Start of PROVIDED RECORDS

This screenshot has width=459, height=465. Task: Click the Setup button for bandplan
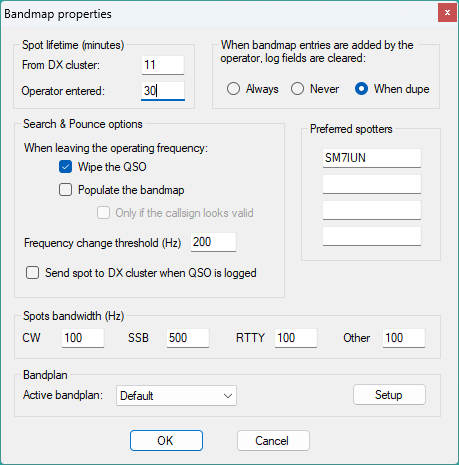click(x=389, y=395)
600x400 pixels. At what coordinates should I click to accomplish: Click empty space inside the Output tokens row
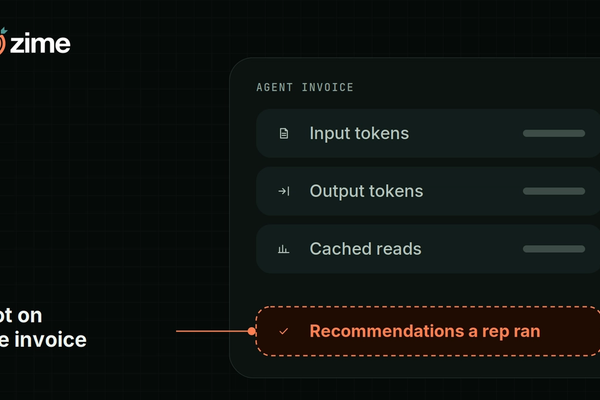pos(473,191)
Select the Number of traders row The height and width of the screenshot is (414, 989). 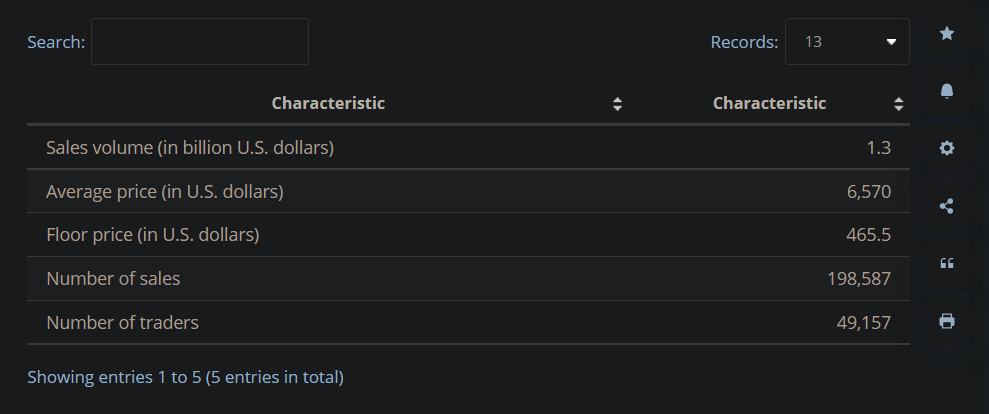coord(468,322)
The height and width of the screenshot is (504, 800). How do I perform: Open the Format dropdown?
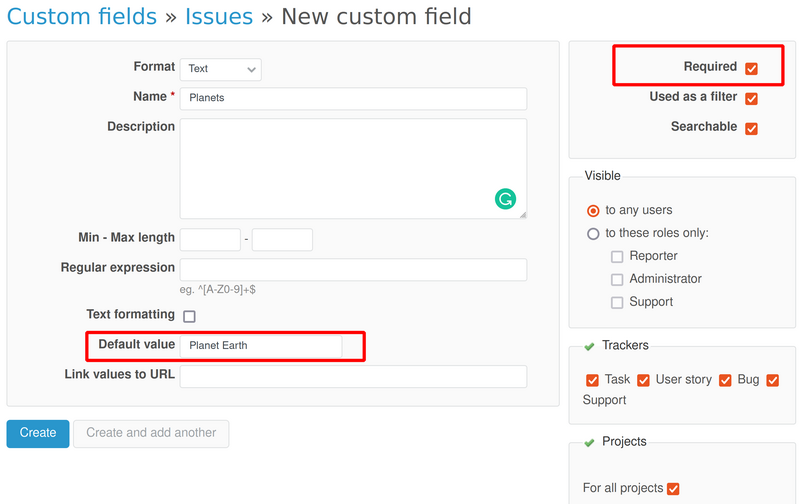(221, 69)
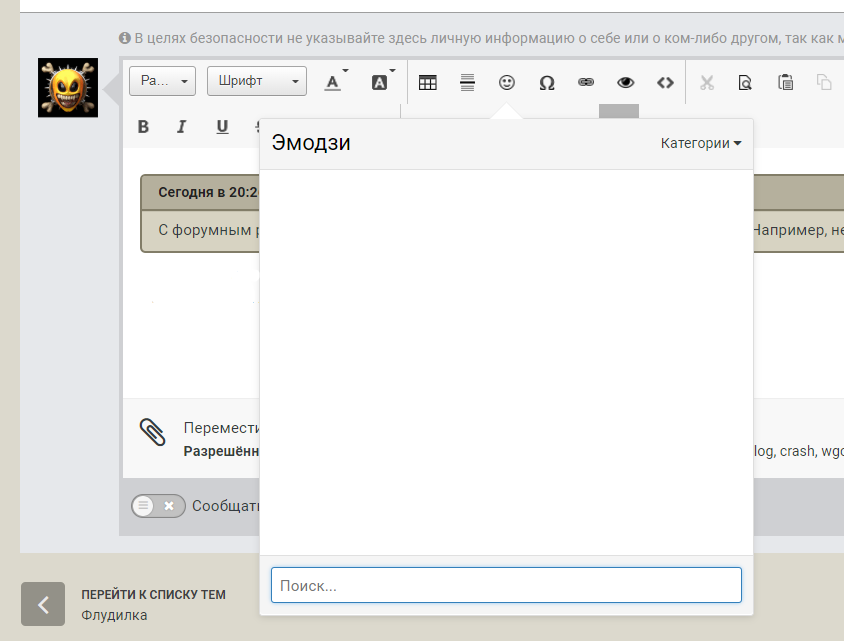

End of PROVIDED RECORDS

■ **REQUIREMENT**:
Set out nothing but the lines from the line with "The height and width of the screenshot is (504, 800)." through the end of the material, reproduced exactly, both ends included, pictures omitted.

■ **SOLUTION**:
The height and width of the screenshot is (504, 800). How do I perform: Open the Format dropdown?
(221, 69)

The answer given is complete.